PAGE
* * * * *

# Some recordings simply will not play/stream



## crxssi (Apr 5, 2010)

This is not a fluke. Several times now I have tried to stream/play a video to my Android Linux Nexus 10 tablet running the TiVo app from my Tivo Roamo Pro and it just shows the spinning circle for a minute, then asks if I want to delete the program. But I can turn around and play some other recording with no problem at all. Go back to the problem one and it will not stream. I can restart the app, restart the tablet, nothing will make it play that recording. I go to the TV and select it and it plays that "problem" video just fine.

I can't find anything in common with those that will not play. It is not a certain channel or type of video. It is not that I did or didn't start watching it before somewhere. Certainly someone else has encountered this too.

As an aside, it will also not even allow the user to ATTEMPT to stream/play something that was uploaded to the TiVo via PyTiVo.


----------



## LI-SVT (Sep 28, 2006)

I am having problems playing lots of videos on an Android tablet also.


----------



## tatergator1 (Mar 27, 2008)

Is it a particular set of channels, or can you watch one video from Channel X, but not another video from Channel X?

* * * * *

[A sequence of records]
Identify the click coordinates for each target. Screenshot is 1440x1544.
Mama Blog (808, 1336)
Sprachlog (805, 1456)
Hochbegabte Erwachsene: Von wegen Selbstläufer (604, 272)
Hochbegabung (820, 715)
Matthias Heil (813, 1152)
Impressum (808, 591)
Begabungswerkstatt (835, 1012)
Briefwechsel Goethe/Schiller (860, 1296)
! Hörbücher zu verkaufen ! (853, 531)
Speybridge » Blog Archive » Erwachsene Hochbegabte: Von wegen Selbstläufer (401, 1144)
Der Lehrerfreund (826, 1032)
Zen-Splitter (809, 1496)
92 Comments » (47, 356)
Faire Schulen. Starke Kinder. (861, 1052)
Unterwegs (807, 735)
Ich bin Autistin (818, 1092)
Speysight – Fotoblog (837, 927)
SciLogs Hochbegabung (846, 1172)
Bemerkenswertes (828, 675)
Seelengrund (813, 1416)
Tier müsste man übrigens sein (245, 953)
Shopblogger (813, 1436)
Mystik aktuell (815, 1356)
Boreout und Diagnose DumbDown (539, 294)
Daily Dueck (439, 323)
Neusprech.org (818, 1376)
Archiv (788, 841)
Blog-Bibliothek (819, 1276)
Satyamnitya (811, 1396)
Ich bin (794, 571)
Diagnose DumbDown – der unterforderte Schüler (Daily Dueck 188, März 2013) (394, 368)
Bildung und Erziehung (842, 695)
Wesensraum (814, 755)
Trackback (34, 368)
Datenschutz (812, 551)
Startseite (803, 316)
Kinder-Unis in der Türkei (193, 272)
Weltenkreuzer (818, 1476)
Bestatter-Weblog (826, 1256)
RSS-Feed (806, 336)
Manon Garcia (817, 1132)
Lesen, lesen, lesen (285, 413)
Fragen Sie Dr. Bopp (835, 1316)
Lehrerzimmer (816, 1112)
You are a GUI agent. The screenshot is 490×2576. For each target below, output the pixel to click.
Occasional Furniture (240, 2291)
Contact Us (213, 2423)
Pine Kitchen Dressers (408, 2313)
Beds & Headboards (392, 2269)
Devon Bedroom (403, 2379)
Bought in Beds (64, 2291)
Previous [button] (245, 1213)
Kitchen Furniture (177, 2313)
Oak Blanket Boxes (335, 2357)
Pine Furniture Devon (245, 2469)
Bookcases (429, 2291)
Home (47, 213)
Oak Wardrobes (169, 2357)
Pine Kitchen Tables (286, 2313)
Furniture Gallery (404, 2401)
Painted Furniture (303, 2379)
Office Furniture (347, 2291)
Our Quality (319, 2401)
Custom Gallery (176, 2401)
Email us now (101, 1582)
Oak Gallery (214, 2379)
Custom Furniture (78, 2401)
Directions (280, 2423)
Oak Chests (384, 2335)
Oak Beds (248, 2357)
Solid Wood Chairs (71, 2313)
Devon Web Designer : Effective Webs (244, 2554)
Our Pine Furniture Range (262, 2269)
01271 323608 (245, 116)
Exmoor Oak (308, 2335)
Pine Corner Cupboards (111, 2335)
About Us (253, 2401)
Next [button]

* * * * *

YOUR TASKS
- 1) Reproduce the stretch of the TiVo streaming thread from "This is not" through "encountered this too.".
- 2) Edit the stretch of the entries from the line containing "Der Lehrerfreund (826, 1032)" through the line containing "Satyamnitya (811, 1396)" so that "Boreout" becomes "Burnout", leaving all else unchanged. Return only those lines.
The thread and the entries originate from unrelated sources.

RESULTS OF THE TASKS
- 1)
This is not a fluke. Several times now I have tried to stream/play a video to my Android Linux Nexus 10 tablet running the TiVo app from my Tivo Roamo Pro and it just shows the spinning circle for a minute, then asks if I want to delete the program. But I can turn around and play some other recording with no problem at all. Go back to the problem one and it will not stream. I can restart the app, restart the tablet, nothing will make it play that recording. I go to the TV and select it and it plays that "problem" video just fine.

I can't find anything in common with those that will not play. It is not a certain channel or type of video. It is not that I did or didn't start watching it before somewhere. Certainly someone else has encountered this too.

- 2)
Der Lehrerfreund (826, 1032)
Zen-Splitter (809, 1496)
92 Comments » (47, 356)
Faire Schulen. Starke Kinder. (861, 1052)
Unterwegs (807, 735)
Ich bin Autistin (818, 1092)
Speysight – Fotoblog (837, 927)
SciLogs Hochbegabung (846, 1172)
Bemerkenswertes (828, 675)
Seelengrund (813, 1416)
Tier müsste man übrigens sein (245, 953)
Shopblogger (813, 1436)
Mystik aktuell (815, 1356)
Burnout und Diagnose DumbDown (539, 294)
Daily Dueck (439, 323)
Neusprech.org (818, 1376)
Archiv (788, 841)
Blog-Bibliothek (819, 1276)
Satyamnitya (811, 1396)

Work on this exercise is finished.